For BCS I would not include the crest since it is a sign of PPID that can vary with no actual change in weight.  If she was a bit ribby then she would be <5 in my opinion.  If she has any other unusual fat pads that are characteristic of PPID (or EMS) try not to include them in your BCS assessment.  I'm new to estimating BCS, too, but if you post before and after photos someone here will provide a more experienced opinion.  :)

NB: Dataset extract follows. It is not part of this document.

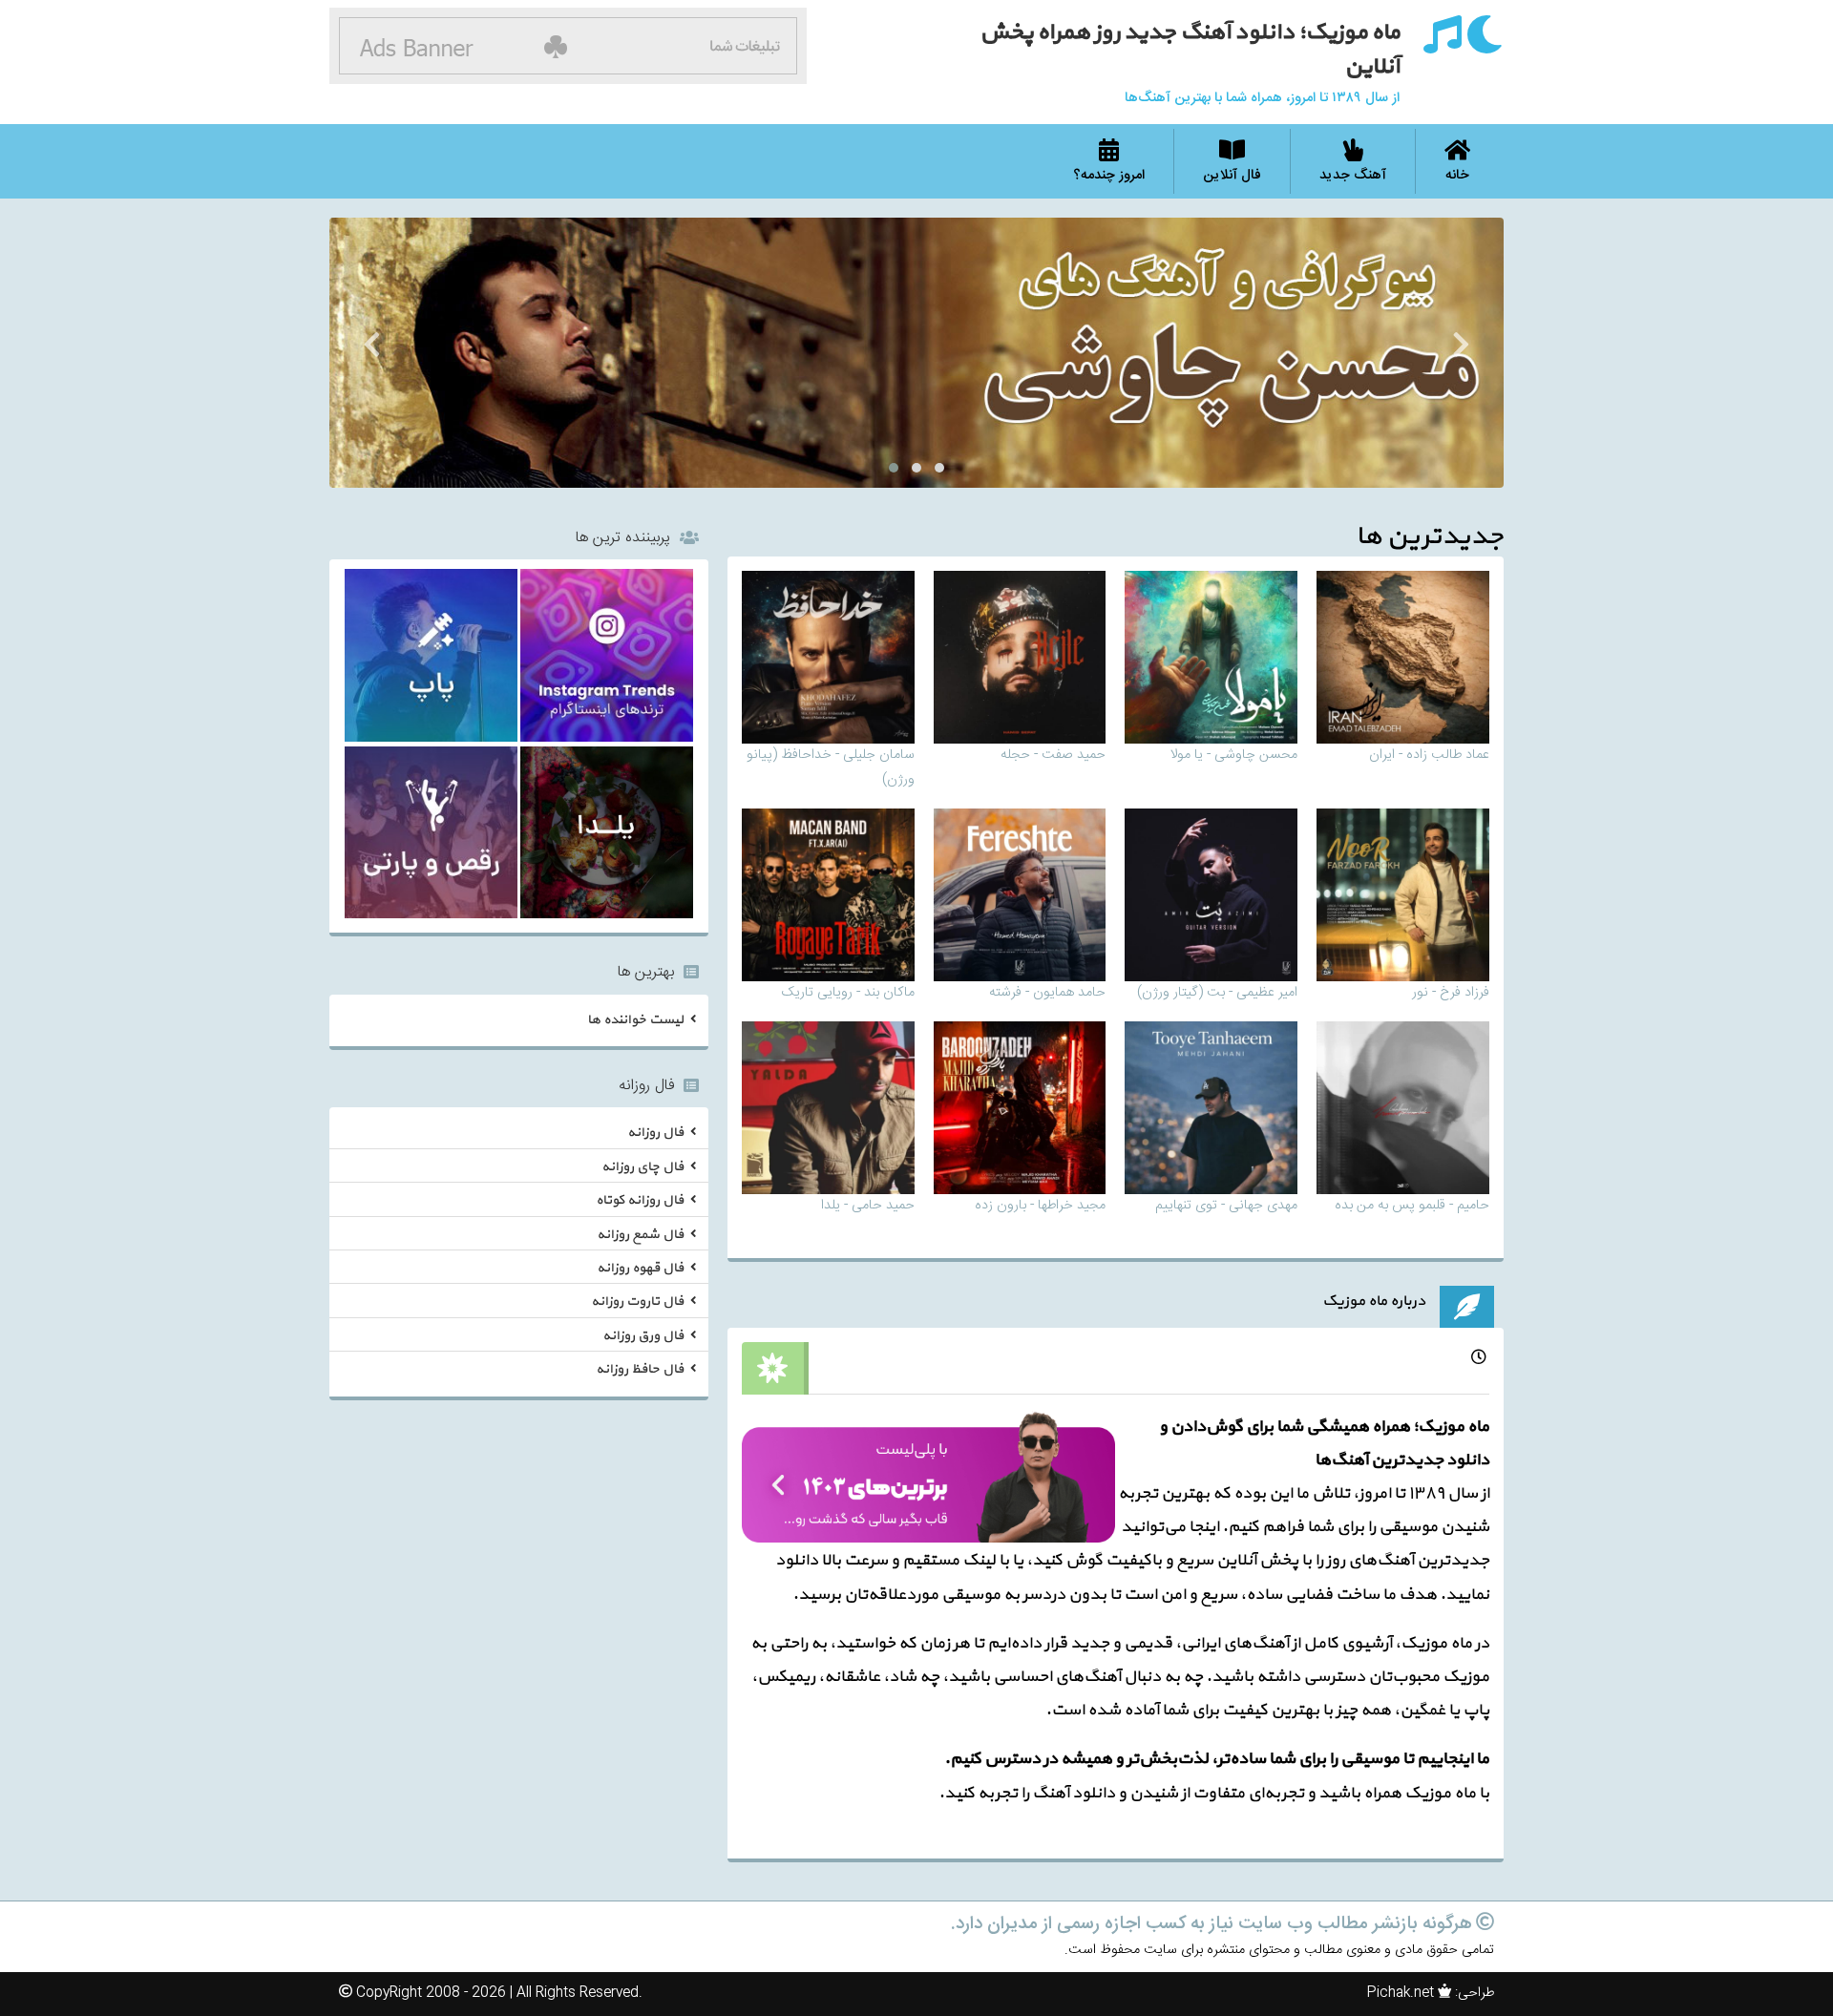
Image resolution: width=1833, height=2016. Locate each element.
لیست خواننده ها (635, 1020)
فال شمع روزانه (640, 1235)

How much pergolide to give is a bit of an art.  Since this is her first year with you, you don't have any knowledge yet of how high her ACTH goes in the fall or how sensitive she is to pergolide.  If she had a history of fall laminitis that might make slightly over-medicating justifiable compared to slightly under-medicating.  Whatever you do chose for the dose increase (either of those options would be reasonable), if you have her retested near the peak of the rise (fall equinox) you'll get a sense of whether or not you should have increased it further and you can keep that information tucked away for next year.  My tendency is to go with the higher dose for at least the seasonal rise if she tolerates the medication well (you can always lower it in December), but others might prefer to keep it as low as possible.

--
Kirsten and Shaku (IR + PPID) - 2019
Kitimat, BC, Canada
ECIR Group Moderator
 
Shaku's Case History
Shaku's Photo Album


Sherry Morse
 

Hi Naomi,


Also, you can use this link to help you do a weight calculation based on measurements: https://ecir.groups.io/g/main/files/Case%20History%20Tools/Tools%20and%20How-To%20Help/Horse%20Weight%20Calculator.xlsx

Just as a quick observation which I didn't mention the other day - you have her estimated current weight at 900lbs.  That's more than my 15h Arabs weigh so she would be extremely obese at that weight, which is not what I see in the pictures you posted. She should be closer to 750lbs or less would be my rough guess for an ideal weight.

Do you still have her on alfalfa mix cubes at this time?  If yes, I would stop those and see if there's any effect on her crest?